GPSA is also generous insofar as they provide you with Spanish classes during your first few months on site. While my lack of Spanish going into the program was certainly a handicap during the first many months, I am also most satisfied with the amount my Spanish has grown since coming the country and it will likely be the most "professionally applicable" thing I take away from my time.
Moreover, while perhaps born out of a need created by a lack of institutional relationships, the task of the medical fellows personally creating partnerships with community stakeholders could be considered a positive. Not only does it help you submerge with your community because community members then see you’re willing to help and put in the work, but it also helps develop your Spanish by forcing you to have such conversations.
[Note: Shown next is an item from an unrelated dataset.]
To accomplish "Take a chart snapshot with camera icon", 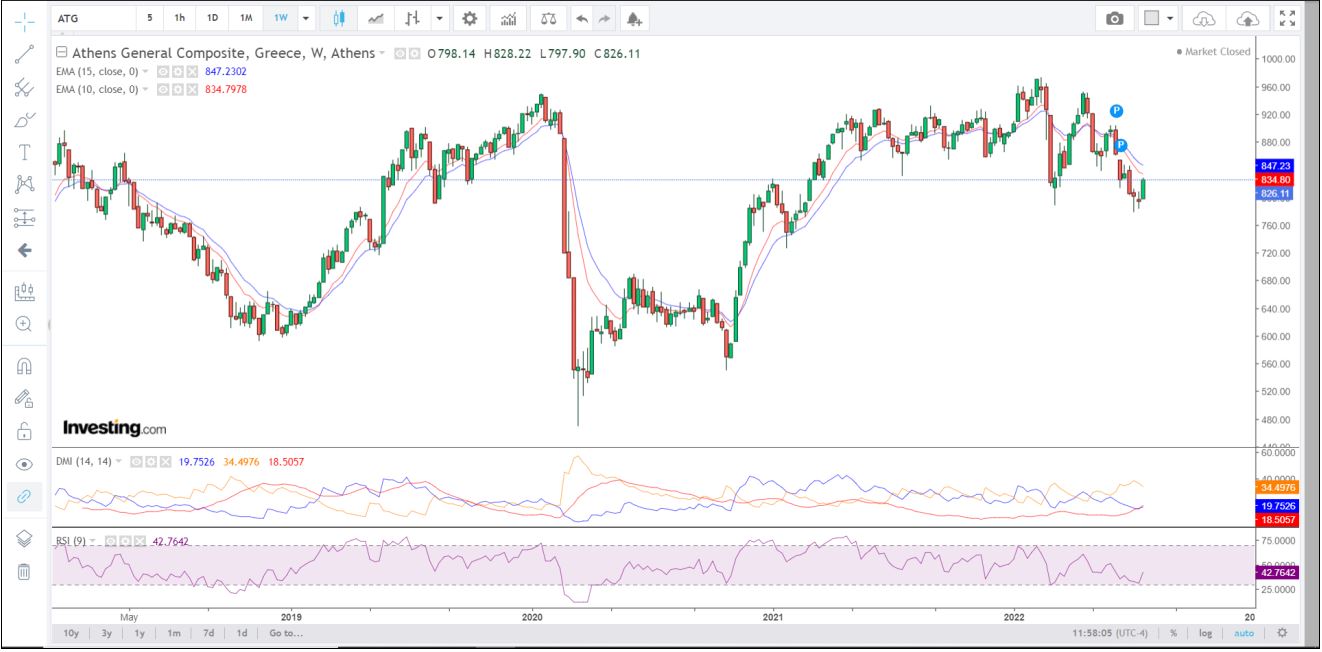I will (1114, 18).
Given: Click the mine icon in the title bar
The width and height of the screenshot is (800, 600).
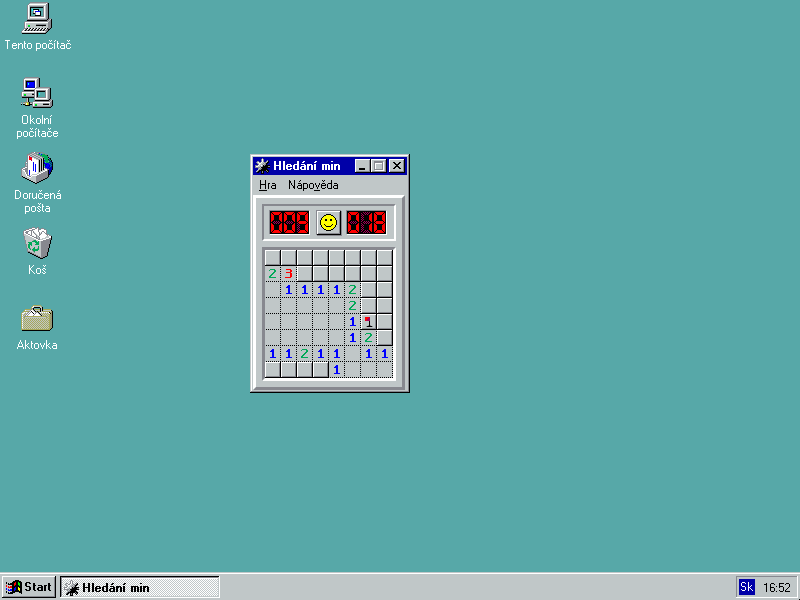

Additionally, it gives you the opportunity to work with other organizations within the community that GPSA as an institution does not often consider (for instance, various groups in the municipality that don’t directly focus on health in the same manner as the Centro de Salud does).
Finally, while organizational difficulties exist, the actual staff of GPSA are incredibly kind and caring individuals who I do believe are doing their best to improve a young organization. A medical fellow should hardly need to worry that their complaints and difficulties are not being heard or understood, even if it nevertheless takes some time for them to be resolved.